Papad is unquestionably one of the most loved food items in an Indian meal. Giving not just crunch, but also a split open flavor to your plate of mean. They are usually seasoned, containing a lip-smacking dose of masalas, herbs and other spices, which go very well with regular home-cooked meals, particularly dal-chawal.
These crunchy thin crackers are supplements savored in most South Indian meals. On the other side, Papads are eaten as snacks or appetizers on the northern side of our country.
Papad can be made using a wide variety of natural ingredients such as lentils, chickpea, black gram, etc. along with a plethora of authentic Indian spices. However, nothing beats the traditional way of making them at home.

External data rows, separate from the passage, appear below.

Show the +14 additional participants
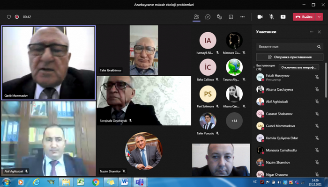 click(x=234, y=121)
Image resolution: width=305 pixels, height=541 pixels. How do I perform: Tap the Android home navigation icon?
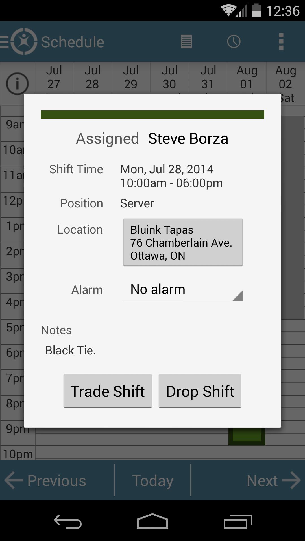click(153, 522)
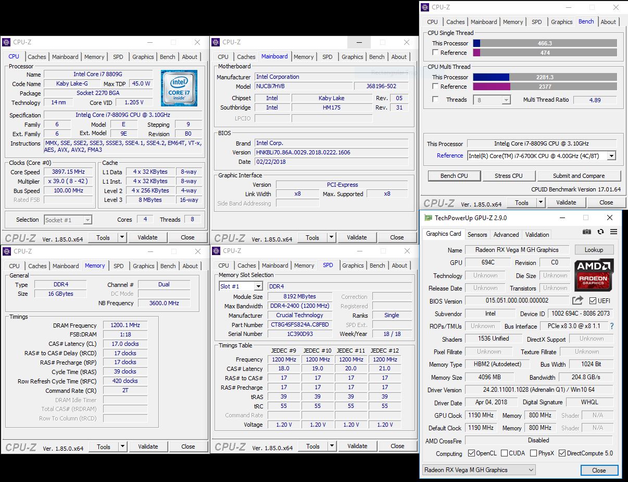Toggle the OpenCL computing checkbox
The height and width of the screenshot is (482, 628).
(x=471, y=453)
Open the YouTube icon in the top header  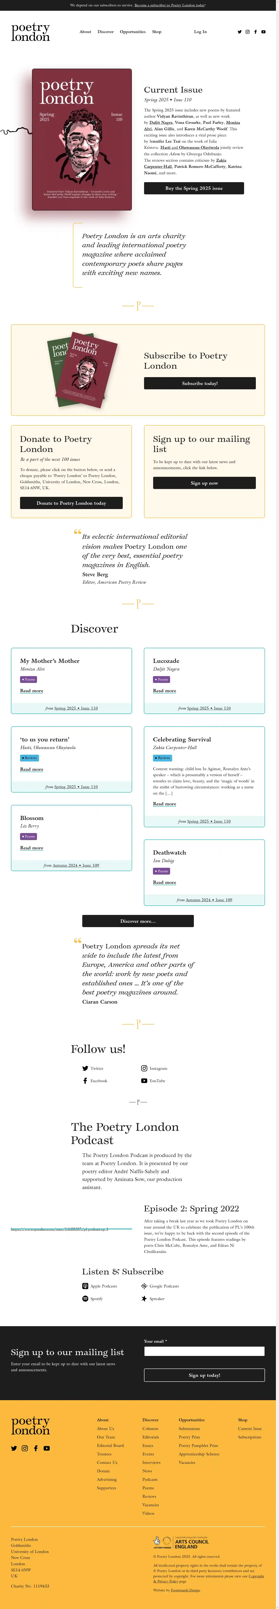[263, 32]
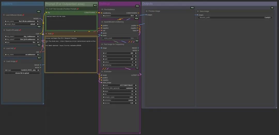
Task: Click the filename_prefix input field
Action: 235,18
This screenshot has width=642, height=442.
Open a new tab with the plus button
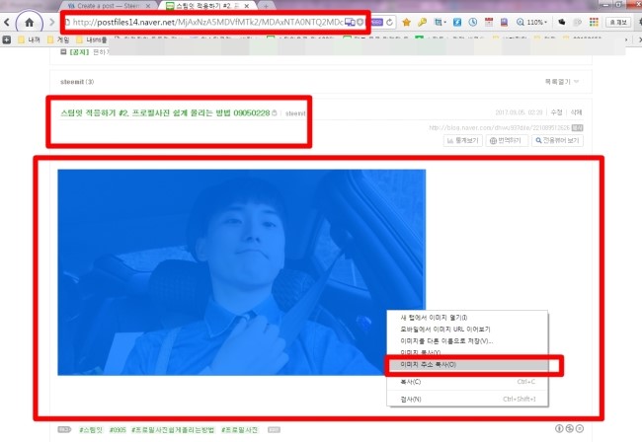pos(266,6)
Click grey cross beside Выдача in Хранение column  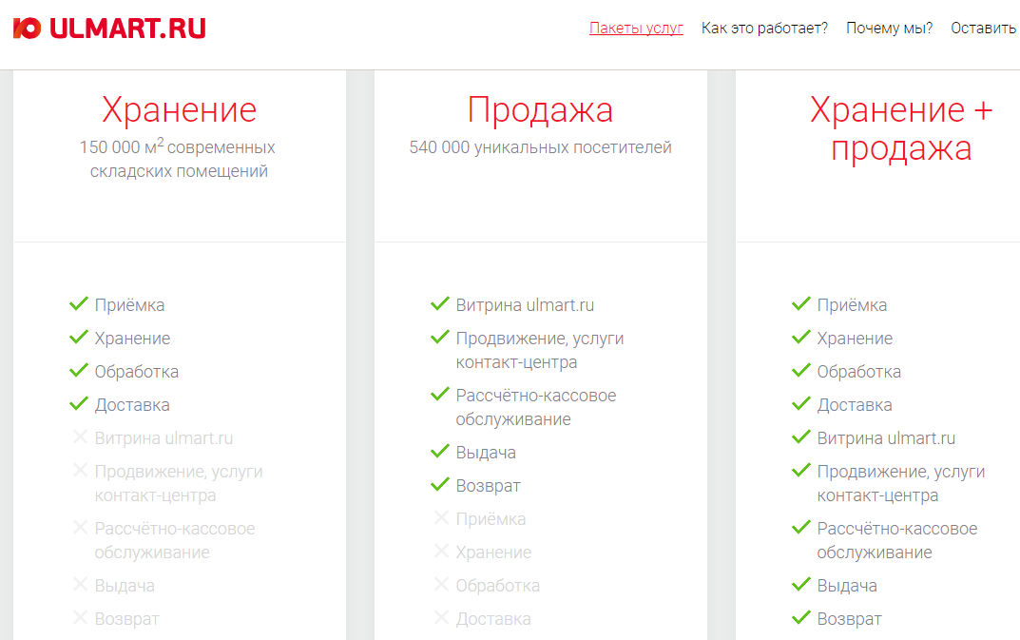[80, 585]
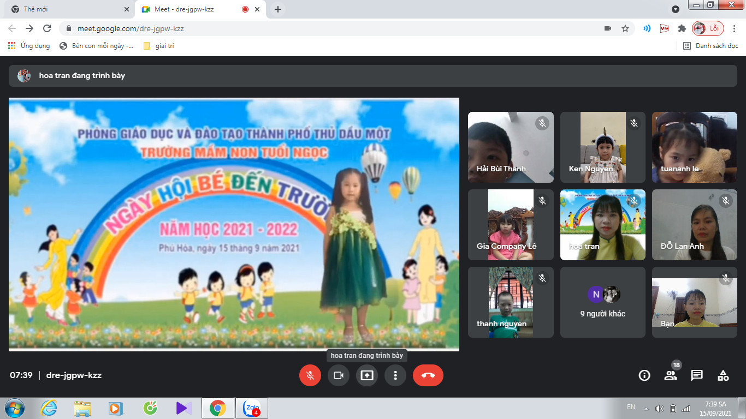Open a new browser tab

pos(278,9)
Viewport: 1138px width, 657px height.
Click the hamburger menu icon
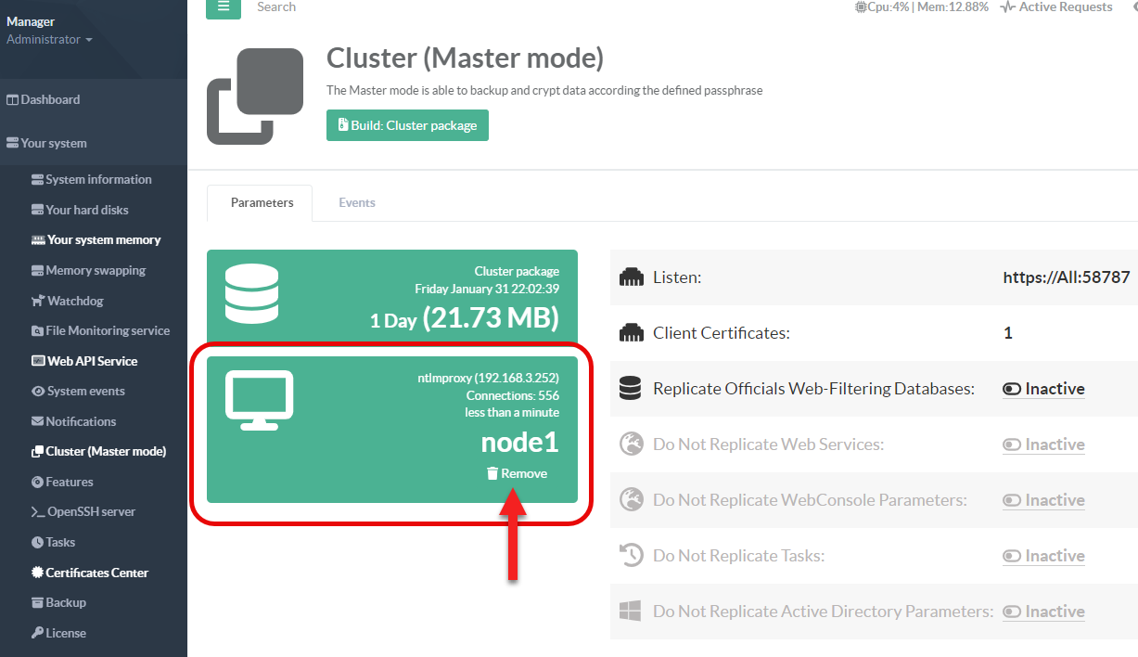pos(223,6)
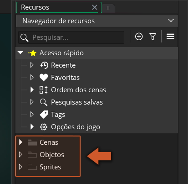Open the Navegador de recursos dropdown
188x184 pixels.
pos(97,21)
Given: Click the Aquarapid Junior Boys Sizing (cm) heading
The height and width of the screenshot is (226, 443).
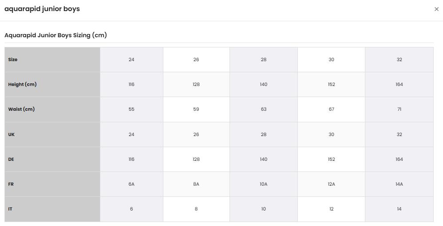Looking at the screenshot, I should [55, 35].
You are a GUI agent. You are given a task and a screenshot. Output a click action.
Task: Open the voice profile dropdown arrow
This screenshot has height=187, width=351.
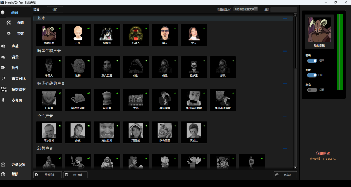coord(256,9)
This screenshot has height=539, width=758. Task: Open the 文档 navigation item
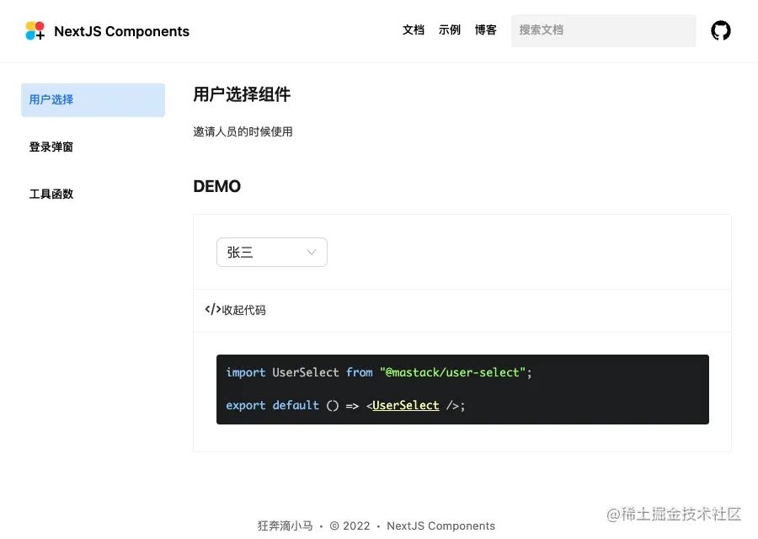(414, 30)
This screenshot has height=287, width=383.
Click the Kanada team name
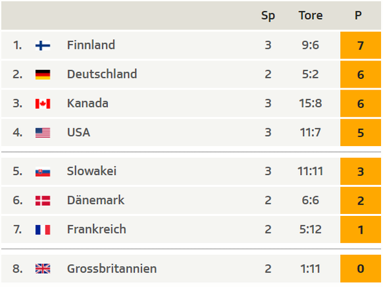click(88, 103)
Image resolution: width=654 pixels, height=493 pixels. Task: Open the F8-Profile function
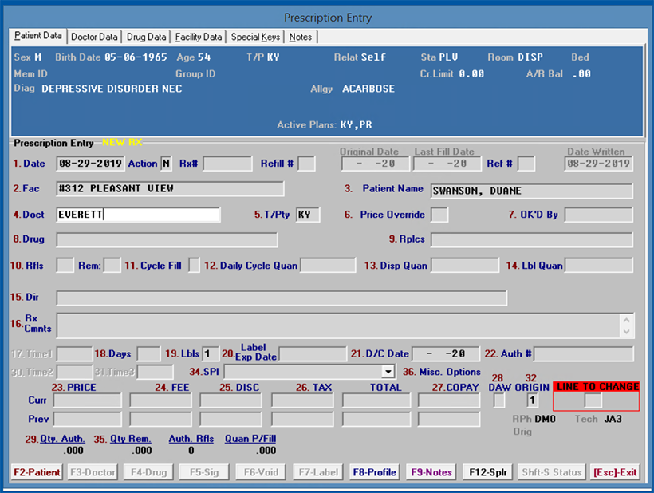pyautogui.click(x=374, y=472)
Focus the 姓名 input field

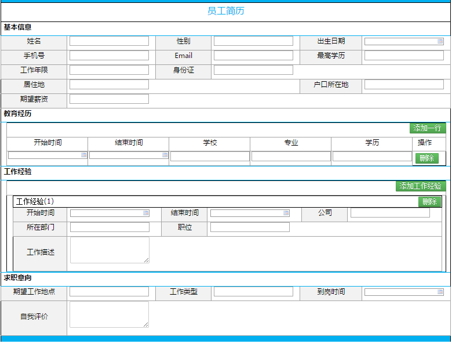(x=109, y=41)
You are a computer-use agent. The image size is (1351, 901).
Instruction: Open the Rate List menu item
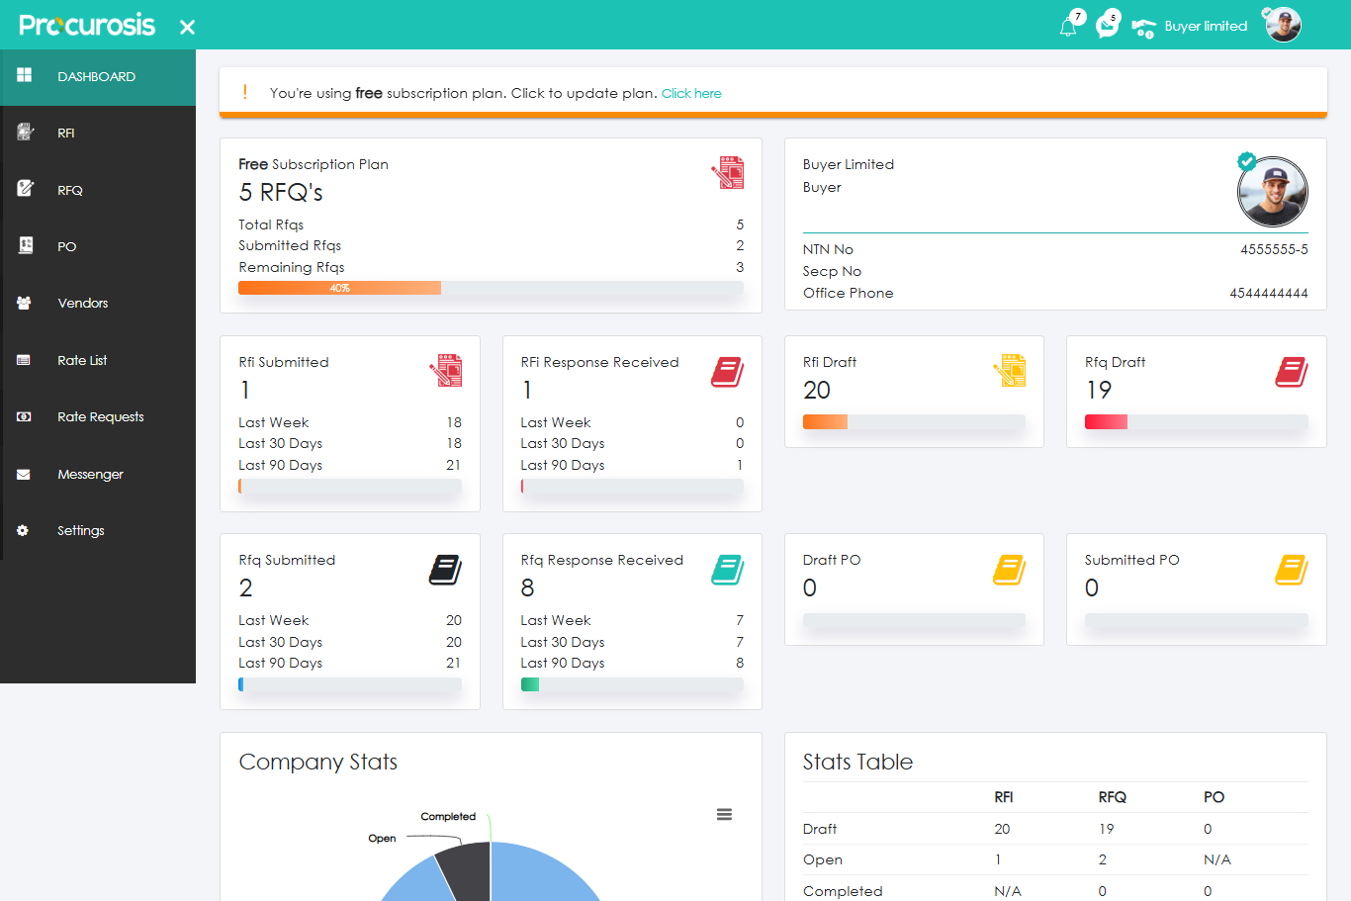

To create papad, for instance, udad papad or black gram papad, water is added to millet, urad, moong black gram flour along with salt and peanut oil. To improve flavour, seasonings such as chilli, cumin, garlic or black pepper are used. The elemental composition of papads widely varies on the additions made to the dough – such as spice mixes, chemical mixes, and different types of vegetable juices to enhance nutritional characteristics of the papad. Most people also consider putting baking soda to make the dough rise and become fluffy. After the dough is done, small round balls are prepared which are then rolled into thin, round flatbread. These are further dried in the sun for around 4 to 5 hours.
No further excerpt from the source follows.